# TASK GOAL
Find the string "icon" in the records and copy each line where it occurs.

# RECORDS TO USE
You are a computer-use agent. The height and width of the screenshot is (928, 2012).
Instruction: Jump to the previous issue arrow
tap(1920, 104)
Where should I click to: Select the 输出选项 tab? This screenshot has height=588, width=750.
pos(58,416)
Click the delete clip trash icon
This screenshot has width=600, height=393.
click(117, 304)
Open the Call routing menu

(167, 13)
...
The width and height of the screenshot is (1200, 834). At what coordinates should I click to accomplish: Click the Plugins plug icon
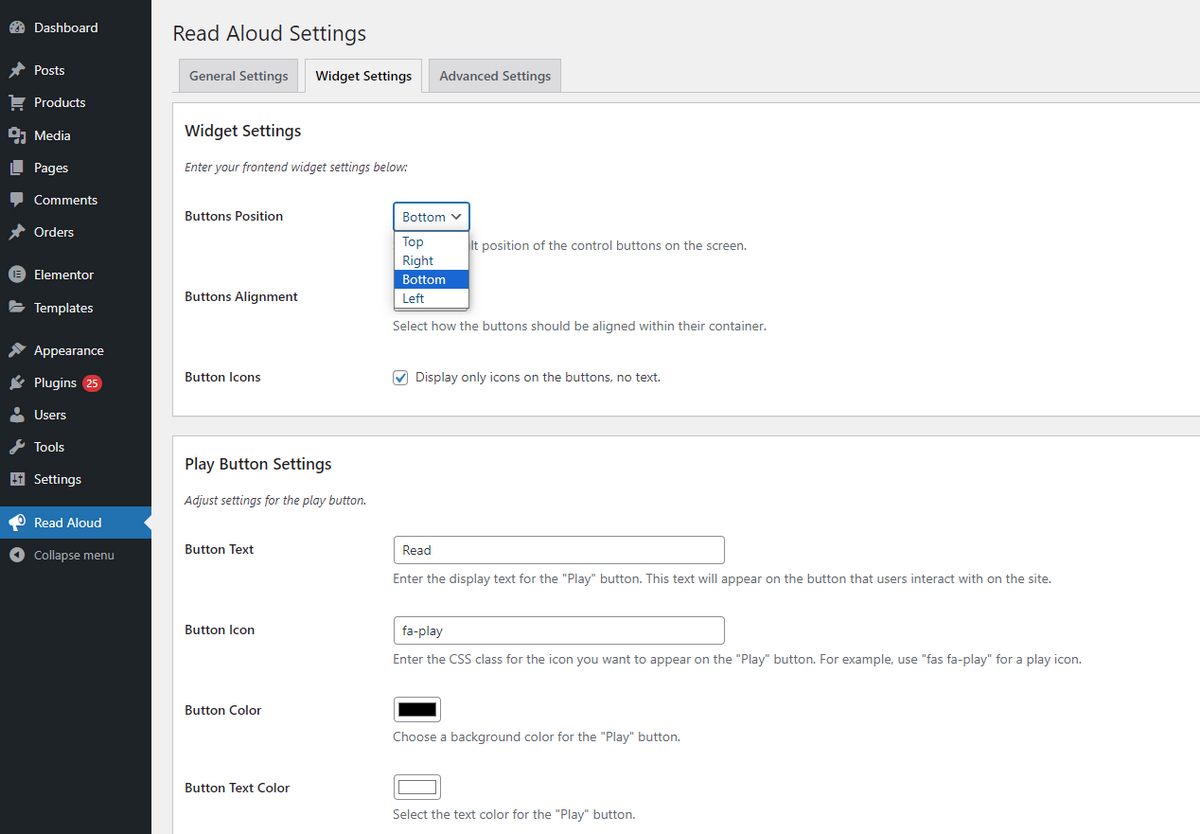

# WRITTEN REPLY
Click the delete clip trash icon
The width and height of the screenshot is (1200, 834). At what coordinates should I click to accomplish: Click the Plugins plug icon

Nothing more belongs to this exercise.